##### RECORD SET
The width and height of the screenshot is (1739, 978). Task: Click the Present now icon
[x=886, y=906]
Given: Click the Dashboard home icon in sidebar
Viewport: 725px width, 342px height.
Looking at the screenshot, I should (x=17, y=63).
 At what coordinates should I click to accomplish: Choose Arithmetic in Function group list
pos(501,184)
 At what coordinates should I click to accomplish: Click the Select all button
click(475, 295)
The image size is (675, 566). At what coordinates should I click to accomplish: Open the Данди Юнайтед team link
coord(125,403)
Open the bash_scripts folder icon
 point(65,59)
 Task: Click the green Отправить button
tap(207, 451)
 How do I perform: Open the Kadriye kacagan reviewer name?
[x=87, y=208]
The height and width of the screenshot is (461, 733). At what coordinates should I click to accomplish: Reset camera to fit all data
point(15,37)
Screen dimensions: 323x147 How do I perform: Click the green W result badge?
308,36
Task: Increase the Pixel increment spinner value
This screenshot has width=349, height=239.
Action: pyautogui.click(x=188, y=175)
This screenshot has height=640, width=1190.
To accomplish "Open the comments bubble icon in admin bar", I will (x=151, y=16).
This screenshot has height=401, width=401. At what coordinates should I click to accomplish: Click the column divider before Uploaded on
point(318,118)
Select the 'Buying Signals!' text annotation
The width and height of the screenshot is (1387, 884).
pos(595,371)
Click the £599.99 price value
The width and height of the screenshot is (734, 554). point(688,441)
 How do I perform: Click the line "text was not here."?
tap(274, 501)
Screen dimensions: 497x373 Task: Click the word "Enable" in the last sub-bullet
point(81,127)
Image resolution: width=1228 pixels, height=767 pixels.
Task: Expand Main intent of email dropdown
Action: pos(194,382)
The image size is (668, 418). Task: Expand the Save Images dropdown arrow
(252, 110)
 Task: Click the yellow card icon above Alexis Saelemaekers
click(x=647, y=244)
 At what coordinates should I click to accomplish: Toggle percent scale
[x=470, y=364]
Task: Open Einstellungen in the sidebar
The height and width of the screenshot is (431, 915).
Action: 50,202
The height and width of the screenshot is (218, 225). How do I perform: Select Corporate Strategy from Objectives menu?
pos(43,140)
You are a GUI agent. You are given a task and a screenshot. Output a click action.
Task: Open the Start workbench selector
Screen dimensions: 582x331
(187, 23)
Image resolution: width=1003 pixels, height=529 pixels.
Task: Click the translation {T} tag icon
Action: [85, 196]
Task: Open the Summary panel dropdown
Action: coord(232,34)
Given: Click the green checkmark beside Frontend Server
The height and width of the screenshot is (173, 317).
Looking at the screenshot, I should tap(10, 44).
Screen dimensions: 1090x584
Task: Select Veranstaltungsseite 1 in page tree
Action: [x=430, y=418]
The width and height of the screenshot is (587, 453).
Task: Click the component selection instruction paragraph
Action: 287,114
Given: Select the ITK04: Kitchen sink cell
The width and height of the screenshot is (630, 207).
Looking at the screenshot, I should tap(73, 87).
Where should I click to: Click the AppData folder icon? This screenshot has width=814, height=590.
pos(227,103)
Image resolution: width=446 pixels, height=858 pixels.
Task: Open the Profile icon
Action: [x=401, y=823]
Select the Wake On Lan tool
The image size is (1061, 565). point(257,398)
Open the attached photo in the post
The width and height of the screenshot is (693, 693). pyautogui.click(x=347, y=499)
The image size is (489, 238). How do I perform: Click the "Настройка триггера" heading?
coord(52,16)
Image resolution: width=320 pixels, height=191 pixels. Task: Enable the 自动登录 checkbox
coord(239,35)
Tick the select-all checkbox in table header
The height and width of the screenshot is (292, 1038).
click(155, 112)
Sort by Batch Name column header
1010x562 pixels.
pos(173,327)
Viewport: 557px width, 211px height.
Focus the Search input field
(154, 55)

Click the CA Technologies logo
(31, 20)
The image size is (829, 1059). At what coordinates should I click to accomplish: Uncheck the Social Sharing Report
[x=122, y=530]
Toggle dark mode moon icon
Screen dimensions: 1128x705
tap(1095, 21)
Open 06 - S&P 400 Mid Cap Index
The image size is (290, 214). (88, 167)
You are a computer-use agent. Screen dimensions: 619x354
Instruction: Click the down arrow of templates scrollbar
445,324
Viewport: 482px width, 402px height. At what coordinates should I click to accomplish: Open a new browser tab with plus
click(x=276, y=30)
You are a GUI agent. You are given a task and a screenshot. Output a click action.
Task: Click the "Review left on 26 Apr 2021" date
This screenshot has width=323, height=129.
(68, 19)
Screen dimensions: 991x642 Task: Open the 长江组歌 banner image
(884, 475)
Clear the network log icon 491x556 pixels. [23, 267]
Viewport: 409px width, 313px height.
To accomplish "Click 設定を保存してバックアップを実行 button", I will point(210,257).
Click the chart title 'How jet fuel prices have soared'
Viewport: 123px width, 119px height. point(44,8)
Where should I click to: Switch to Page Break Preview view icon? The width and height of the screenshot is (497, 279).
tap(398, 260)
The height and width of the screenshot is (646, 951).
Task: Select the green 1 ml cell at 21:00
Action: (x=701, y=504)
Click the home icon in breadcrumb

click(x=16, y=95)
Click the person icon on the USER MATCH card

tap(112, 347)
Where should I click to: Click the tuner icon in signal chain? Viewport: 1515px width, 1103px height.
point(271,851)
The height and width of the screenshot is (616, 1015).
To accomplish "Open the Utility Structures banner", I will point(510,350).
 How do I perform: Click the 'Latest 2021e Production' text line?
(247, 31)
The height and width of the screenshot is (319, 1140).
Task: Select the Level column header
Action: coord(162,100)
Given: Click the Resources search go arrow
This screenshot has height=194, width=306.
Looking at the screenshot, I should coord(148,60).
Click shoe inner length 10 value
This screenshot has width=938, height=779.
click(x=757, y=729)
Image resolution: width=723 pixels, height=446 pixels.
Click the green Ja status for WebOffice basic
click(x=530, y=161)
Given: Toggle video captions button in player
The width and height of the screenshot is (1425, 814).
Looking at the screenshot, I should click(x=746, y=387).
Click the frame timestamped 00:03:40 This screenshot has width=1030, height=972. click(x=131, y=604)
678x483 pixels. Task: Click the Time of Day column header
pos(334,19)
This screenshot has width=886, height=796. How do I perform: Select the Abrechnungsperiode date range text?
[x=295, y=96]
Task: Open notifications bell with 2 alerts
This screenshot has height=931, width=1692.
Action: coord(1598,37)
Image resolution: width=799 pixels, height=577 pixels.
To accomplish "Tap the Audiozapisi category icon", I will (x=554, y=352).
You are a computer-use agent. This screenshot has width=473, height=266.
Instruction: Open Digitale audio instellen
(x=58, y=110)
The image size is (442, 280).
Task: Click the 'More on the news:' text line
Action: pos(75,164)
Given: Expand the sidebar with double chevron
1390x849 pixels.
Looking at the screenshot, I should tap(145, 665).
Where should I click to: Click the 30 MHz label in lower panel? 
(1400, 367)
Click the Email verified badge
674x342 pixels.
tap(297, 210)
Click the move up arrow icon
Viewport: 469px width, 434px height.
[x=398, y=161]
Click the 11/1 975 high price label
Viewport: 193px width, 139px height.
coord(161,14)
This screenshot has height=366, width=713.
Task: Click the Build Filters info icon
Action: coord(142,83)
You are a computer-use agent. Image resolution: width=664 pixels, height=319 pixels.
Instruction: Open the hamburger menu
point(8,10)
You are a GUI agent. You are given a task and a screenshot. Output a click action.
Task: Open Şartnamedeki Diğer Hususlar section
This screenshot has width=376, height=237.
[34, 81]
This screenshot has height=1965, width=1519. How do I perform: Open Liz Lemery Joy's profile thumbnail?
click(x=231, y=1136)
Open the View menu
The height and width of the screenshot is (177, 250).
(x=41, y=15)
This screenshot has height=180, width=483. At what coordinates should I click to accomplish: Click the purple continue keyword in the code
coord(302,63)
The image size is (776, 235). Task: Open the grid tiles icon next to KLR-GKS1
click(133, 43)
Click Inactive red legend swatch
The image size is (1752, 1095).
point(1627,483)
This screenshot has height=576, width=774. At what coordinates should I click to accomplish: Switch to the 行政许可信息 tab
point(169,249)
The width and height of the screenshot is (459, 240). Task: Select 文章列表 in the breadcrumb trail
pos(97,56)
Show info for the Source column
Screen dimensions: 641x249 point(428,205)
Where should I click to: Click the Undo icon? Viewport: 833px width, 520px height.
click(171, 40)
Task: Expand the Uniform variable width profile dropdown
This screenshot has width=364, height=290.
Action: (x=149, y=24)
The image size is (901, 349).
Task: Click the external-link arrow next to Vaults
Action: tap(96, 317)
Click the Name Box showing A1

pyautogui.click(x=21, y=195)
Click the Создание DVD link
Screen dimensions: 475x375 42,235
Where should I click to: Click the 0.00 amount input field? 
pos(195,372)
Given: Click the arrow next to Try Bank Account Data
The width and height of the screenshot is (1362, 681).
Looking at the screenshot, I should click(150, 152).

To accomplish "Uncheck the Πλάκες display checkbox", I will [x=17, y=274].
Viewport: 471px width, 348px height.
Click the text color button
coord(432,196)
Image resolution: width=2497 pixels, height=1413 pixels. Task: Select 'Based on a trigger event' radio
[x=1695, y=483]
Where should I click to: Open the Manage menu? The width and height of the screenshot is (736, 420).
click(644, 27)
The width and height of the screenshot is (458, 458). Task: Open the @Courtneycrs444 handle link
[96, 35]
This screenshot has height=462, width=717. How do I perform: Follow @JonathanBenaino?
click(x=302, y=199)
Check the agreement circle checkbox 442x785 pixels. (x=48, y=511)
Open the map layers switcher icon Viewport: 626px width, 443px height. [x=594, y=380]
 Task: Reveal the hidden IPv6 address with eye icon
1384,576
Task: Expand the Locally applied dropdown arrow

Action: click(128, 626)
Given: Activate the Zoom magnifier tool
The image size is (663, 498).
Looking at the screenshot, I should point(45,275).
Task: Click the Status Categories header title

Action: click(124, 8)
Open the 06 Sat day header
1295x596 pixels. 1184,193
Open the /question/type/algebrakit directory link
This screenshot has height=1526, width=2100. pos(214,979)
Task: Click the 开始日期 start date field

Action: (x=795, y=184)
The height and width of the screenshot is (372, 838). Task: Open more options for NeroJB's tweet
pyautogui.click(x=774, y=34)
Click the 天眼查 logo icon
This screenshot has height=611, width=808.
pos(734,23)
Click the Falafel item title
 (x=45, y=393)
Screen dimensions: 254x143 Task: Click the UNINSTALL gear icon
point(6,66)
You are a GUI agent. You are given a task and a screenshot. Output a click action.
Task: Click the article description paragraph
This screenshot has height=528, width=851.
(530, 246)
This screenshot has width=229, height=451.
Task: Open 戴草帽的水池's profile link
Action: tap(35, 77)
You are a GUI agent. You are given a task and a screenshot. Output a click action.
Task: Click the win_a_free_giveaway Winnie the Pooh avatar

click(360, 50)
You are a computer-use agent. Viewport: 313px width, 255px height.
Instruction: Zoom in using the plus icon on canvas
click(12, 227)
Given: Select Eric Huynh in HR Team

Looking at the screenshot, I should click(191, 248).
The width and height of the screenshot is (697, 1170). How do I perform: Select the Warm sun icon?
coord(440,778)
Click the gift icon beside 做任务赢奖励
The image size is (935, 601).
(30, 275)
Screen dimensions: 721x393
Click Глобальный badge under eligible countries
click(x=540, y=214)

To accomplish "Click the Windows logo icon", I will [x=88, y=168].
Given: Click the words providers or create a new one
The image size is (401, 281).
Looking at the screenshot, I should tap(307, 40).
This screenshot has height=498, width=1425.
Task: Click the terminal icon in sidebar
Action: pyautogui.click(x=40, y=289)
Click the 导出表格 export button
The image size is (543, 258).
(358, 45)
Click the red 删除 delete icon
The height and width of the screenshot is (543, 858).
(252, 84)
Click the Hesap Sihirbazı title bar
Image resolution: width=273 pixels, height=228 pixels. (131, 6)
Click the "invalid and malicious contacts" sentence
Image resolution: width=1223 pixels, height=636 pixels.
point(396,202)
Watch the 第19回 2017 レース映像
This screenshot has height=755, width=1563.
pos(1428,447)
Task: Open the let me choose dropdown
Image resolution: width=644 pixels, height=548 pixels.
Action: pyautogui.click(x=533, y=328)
##########
- THE REQUEST -
Could you reproduce the listing from the line with "Viewport: 482px width, 402px" up to and including the line with "pos(334,19)", renaming "signal chain" to "effects chain" and leaving everything else unchanged?

- CORRECT RESPONSE -
Viewport: 482px width, 402px height. At what coordinates should I click to accomplish: Open a new browser tab with plus
click(x=276, y=30)
You are a GUI agent. You are given a task and a screenshot. Output a click action.
Task: Click the "Review left on 26 Apr 2021" date
This screenshot has width=323, height=129.
(68, 19)
Screen dimensions: 991x642 Task: Open the 长江组歌 banner image
(884, 475)
Clear the network log icon 491x556 pixels. [23, 267]
Viewport: 409px width, 313px height.
To accomplish "Click 設定を保存してバックアップを実行 button", I will point(210,257).
Click the chart title 'How jet fuel prices have soared'
Viewport: 123px width, 119px height. point(44,8)
Where should I click to: Switch to Page Break Preview view icon? The width and height of the screenshot is (497, 279).
tap(398, 260)
The height and width of the screenshot is (646, 951).
Task: Select the green 1 ml cell at 21:00
Action: (x=701, y=504)
Click the home icon in breadcrumb

click(x=16, y=95)
Click the person icon on the USER MATCH card

tap(112, 347)
Where should I click to: Click the tuner icon in effects chain? Viewport: 1515px width, 1103px height.
point(271,851)
The height and width of the screenshot is (616, 1015).
To accomplish "Open the Utility Structures banner", I will point(510,350).
 How do I perform: Click the 'Latest 2021e Production' text line?
(247, 31)
The height and width of the screenshot is (319, 1140).
Task: Select the Level column header
Action: coord(162,100)
Given: Click the Resources search go arrow
This screenshot has height=194, width=306.
Looking at the screenshot, I should coord(148,60).
Click shoe inner length 10 value
This screenshot has width=938, height=779.
click(x=757, y=729)
Image resolution: width=723 pixels, height=446 pixels.
Click the green Ja status for WebOffice basic
click(x=530, y=161)
Given: Toggle video captions button in player
The width and height of the screenshot is (1425, 814).
Looking at the screenshot, I should click(x=746, y=387).
Click the frame timestamped 00:03:40 This screenshot has width=1030, height=972. click(x=131, y=604)
678x483 pixels. Task: Click the Time of Day column header
pos(334,19)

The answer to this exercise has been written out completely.